Of the many monuments which Saint-Gaudens created there are five which commemorate great heroes of the Civil War. The monument of Admiral Farragut has been mentioned; standing in the heart of the country’s greatest city, it carries daily to the thousands who pass an unconscious inspiration—as though treading the swinging deck of his flagship, the Admiral seems to look forward with a grim determination, inflexible, indomitable—a man.

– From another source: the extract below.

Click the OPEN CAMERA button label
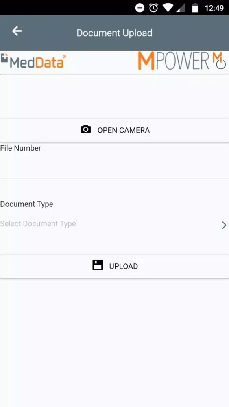The height and width of the screenshot is (407, 229). (x=123, y=130)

The Shaw memorial was undertaken in 1884. The second of this historic series, Saint-Gaudens expected to complete it within a comparatively short time; but it was not until 1897 that the memorial was unveiled in Boston. Robert Gould Shaw was a young Bostonian who was killed in action while leading his regiment, the Fifty-fourth Massachusetts—a regiment of colored men led by white officers. The memorial is in the form of a large bas-relief. Although unfortunately placed, it is one of Saint-Gaudens’s most highly considered works. Across the relief the colored troops march to the drum beat; there is the rhythm of a passing regiment and a martial animation, but over all is a sense of melancholy; in the faces of the soldiers, the tense look of anticipation of the impending battle. Occupying the centre of the panel, Shaw rides beside his men, an expression of sadness on his youthful face. Above the scene floats a figure to which the master gave no name, but which his interpreters and pupils have called Fame and Death.

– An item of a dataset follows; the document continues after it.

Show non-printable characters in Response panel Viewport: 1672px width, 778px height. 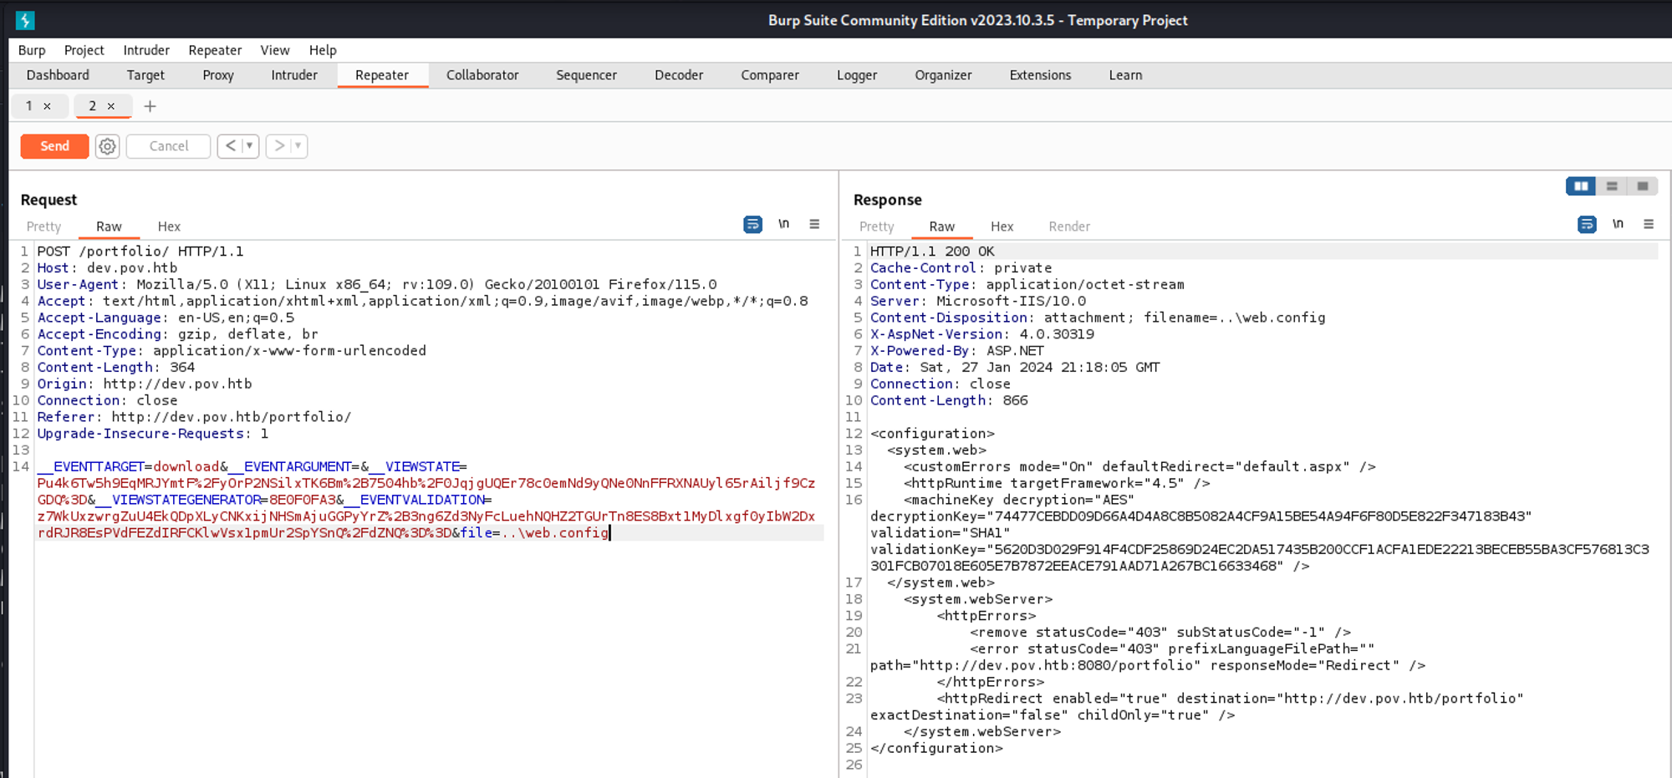coord(1618,224)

During the early nineties Saint-Gaudens produced two more statues, both of which have been placed in the city of Chicago. In the equestrian monument to General Logan, Saint-Gaudens gave an indication of the greater statue, that of General Sherman, which was soon to follow. In the Logan monument he found a subject susceptible of broad interpretation. The general, mounted on a spirited charger, rides with the air of a conqueror. There is the “smell of the battlefield” in his face. The body seems a living thing, moving flesh and blood are incased in the wind-blown uniform.

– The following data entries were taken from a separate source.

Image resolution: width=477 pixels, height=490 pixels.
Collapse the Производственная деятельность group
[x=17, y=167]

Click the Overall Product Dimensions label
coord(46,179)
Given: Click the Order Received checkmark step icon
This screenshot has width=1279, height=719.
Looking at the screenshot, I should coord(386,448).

But in his statue of Abraham Lincoln, Saint-Gaudens reached the height of his art. Standing before the massive chair from which he seems to have risen, the tall, gaunt, ungainly figure embodies in its attitude and in every hanging fold of the unfitted garments, the spirit of infinite tenderness, melancholy, and strength that characterized the great emancipator. Although the memory of Lincoln will endure as long as men live upon the earth, the Lincoln of Saint-Gaudens will ever recall to coming generations the plaintive sadness of this greatest of Americans.

In the year 1887 General William Tecumseh Sherman gave Saint-Gaudens eighteen sittings for a bust. Sherman had served with distinction in the Mexican War in 1846, and in May, 1861, at the outbreak of the Civil War, was appointed colonel of the Thirteenth U.S. Infantry. Rapidly promoted, he took part in many famous campaigns, and in 1864 became commander of the military division of the Mississippi. Assembling in 1864 his three armies, comprising over one hundred thousand men, near Chattanooga, he began an invasion of the State of Georgia, and finally, with 60,000 picked men, made his celebrated “March to the Sea,” from Atlanta to Savannah. The statue of Sherman was begun in 1890, but it was not until 1903 that it was finally erected at the entrance of Central Park in New York City. Led by a symbolic figure of Victory, the general rides forward on his charger. A speaking likeness of Sherman, the statue at the same time seems infused with the spirit of the great struggle, a spirit of invincible determination. It is a monument which may be included among the great equestrian statues of the modern world. “His horse is obviously advancing, and Sherman’s body, tense with nervous energy, is at one with the body beneath him, equally impressive of movement. The winged victory in every fibre quivers with the rhythm of oncoming resistless force.”